TEXTE FOURNI:

La rétro-olfaction fait place à plus d'intensité et de chaleur tout en restant sur les notes de pin perçues en bouche ainsi que sur les agrumes (plus typés orange cette fois) perçus au nez.
Un côté terreux est également présent.
 
La finale est plus longue que le premier et reste sur les notes susdites.
 
Ici tonic il y a eu mais c’était le dernier de la soirée et je l'ai descendu assez vite en raison de l'arrivée de mon gentil chauffeur (une idée à la con de boire ça vite soit dit en passant).
 

Mombasa :

un nom qui sonne tribal pour une bouteille au doux nom d'une ville portuaire du sud du Kenya. Et pourtant cette petite chose est élaborée par Thames Distiller. C'est donc un truc bien londonien !
Mombasa
Quand je disais que ça sonnait tribal, ben ça en a le look aussi.
Très honnêtement, celui-ci j'ai l'impression d'être passé complètement au travers.
Mes notes sont d'ailleurs assez claires à ce sujet :
« Nez : très léger, agrumes (nez explosé???) » ça a le mérite d'être honnête ...
La suite est du même tonneau :
« Bouche : doux et sucré, genévrier léger
« Rétro-olfaction : genévrier sucré, agrumes
« Finale : moyenne, plus sur les agrumes »
 
Ou c'est juste bof, ou je suis passé à côté (ça arrive, rassurez-vous) vu les bons retours qu'il y a sur le truc.
 
Soit.
 

Biercée – Less is More :

Celui-ci, je me faisais une joie de le déguster vu que l'autre gin de cette distillerie bien de chez nous m'avait laissé une très bonne impression au Gin-Experience.
Biercée – Less is More
Personnellement, je préférait le style « damier noir » du Thesis & Antithesis.
Le nez est juste wow quoi : l’orange, le cacao ainsi que d'autres agrumes donnent un peps incroyable au produit et une fraîcheur cacaotée surprenante.

SECTION DES DONNÉES:
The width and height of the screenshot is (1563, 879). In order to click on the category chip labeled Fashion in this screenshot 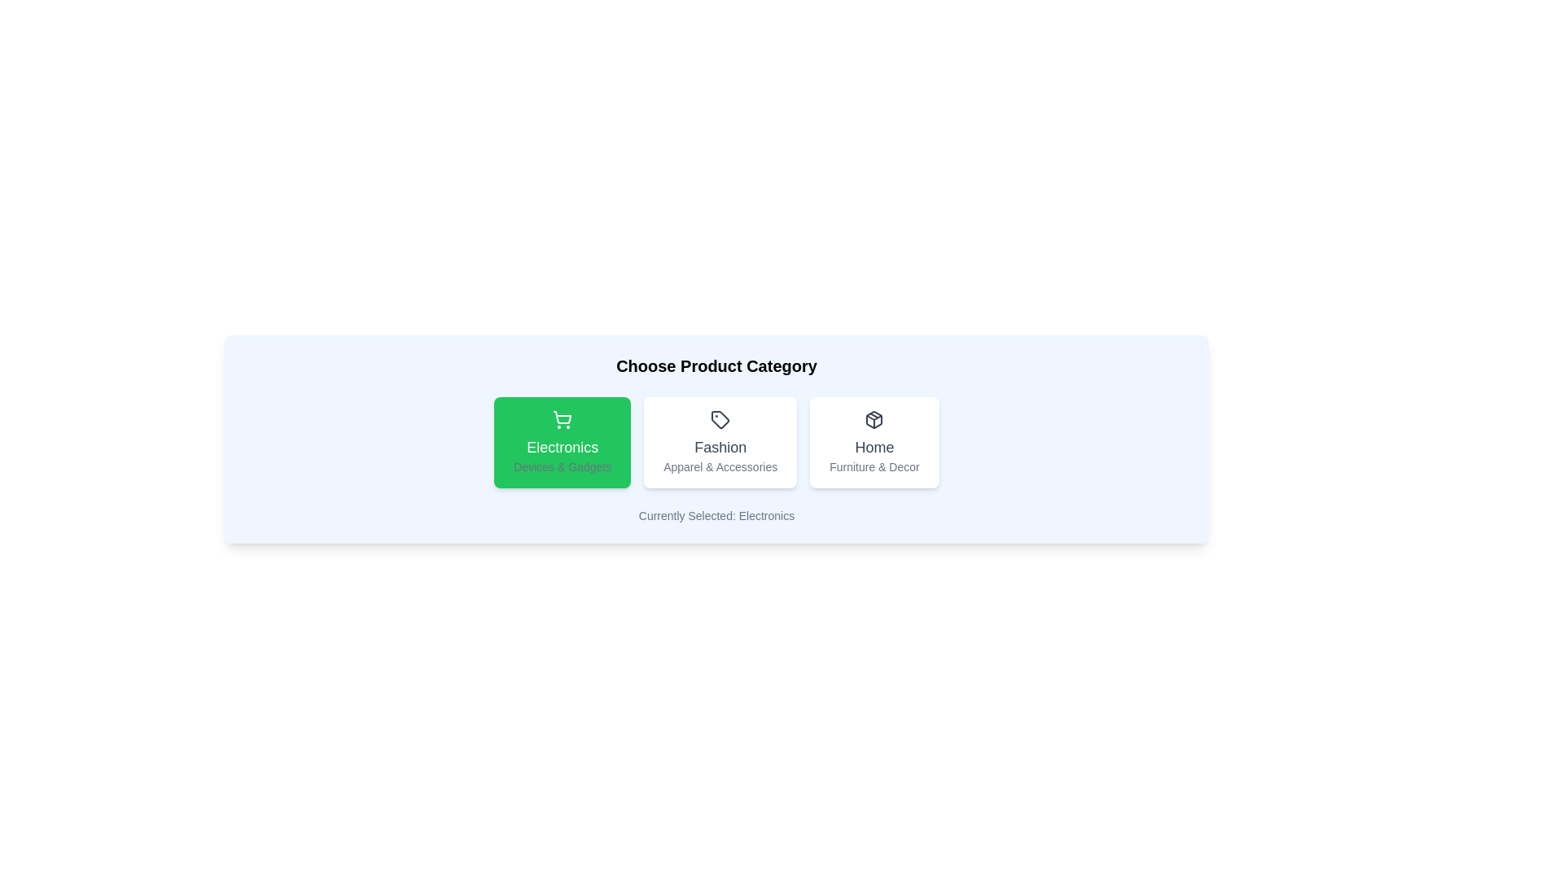, I will do `click(719, 442)`.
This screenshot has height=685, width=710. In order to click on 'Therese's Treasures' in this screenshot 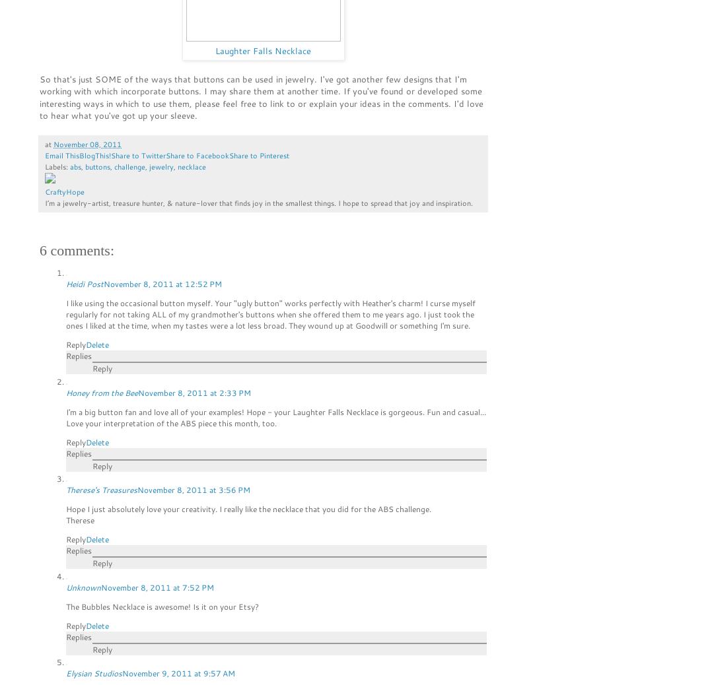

CONSIGNES:
1. Dans le texte sur la dégustation de gins, relevez les rubriques des notes que l'auteur cite entre guillemets au sujet du Mombasa.
2. Écrivez la suite du texte sur la dégustation de gins, à partir de sa dernière phrase.
Les lignes n'ont aucun rôle dans cet exercice.

RÉSULTATS ATTENDUS:
1. Nez, Bouche, Rétro-olfaction, Finale

2.
En bouche, on reste logiquement sur les agrumes tandis que le cacao se fait plus discret. On repère également (et c'est normal) le genévrier ainsi qu'un petit côté clou de girofle.
 
Niveau rétro-olfaction, on reste sur le genévrier mais agrémenté d'une certaine amertume cacaotée. Le tout est englobée dans une impression de sucrosité assez agréable.
 
La finale balance entre agrumes et genévrier avec une légère persistance de l'amertume.
 
Top, clairement.
 
Ici aussi il y a eu un tonic : archi-surprenant avec ses baies de poivre et ses copeaux de chocolat en accompagnement. Mais on ne peut plus délicieux !
 
Rien à voir mais je me rend compte que de temps à autre (oui, quasi tout le temps), j'utilise les termes genièvre et genévrier, ... au cas où ça vous perturberait, je parle bien entendu des baies y relatives hein (pas de l'alcool – qui d'ailleurs s'appelle péket chez nous – ni de « l'arbre » en lui-même).
 

Ungava :

Attention, OVNI ! Et pas que par la couleur : ce gin nous vient du Canada.
D'ailleurs, les canadiens, c'est des gens funs. Preuve en est, le président de la société qui produit l'Ungava aurait déclaré que la couleur originale de leur gin ressemblait « un peu à l'urine matinale enrichie aux vitamines » ... Voilà, voilà ^^
 
Canadien donc et même québécois vu que le gin est élaboré à base de six « matériaux » autochtones provenant de la péninsule d'Ungava dans le Nunavik (un territoire inuit québécois donc) au rang desquels figurent des plantes, herbes, baies, fleurs (biffer la mention inutile) aux noms poétiques comme l'ukiurtatug (à vos souhaits) qui voudrait dire « mélange de l'Arctique ».
 
Ungava signifierait de son côté « vers les eaux libres ».
Enfin, les symboles cabalistiques sur la bouteille sont en fait de l'inuktitut (à vos souhaits, encore), un des quatre grands ensembles dialectaux de la langue inuit.
 
Ah oui, la couleur chelou, elle est due à la baie d'églantier.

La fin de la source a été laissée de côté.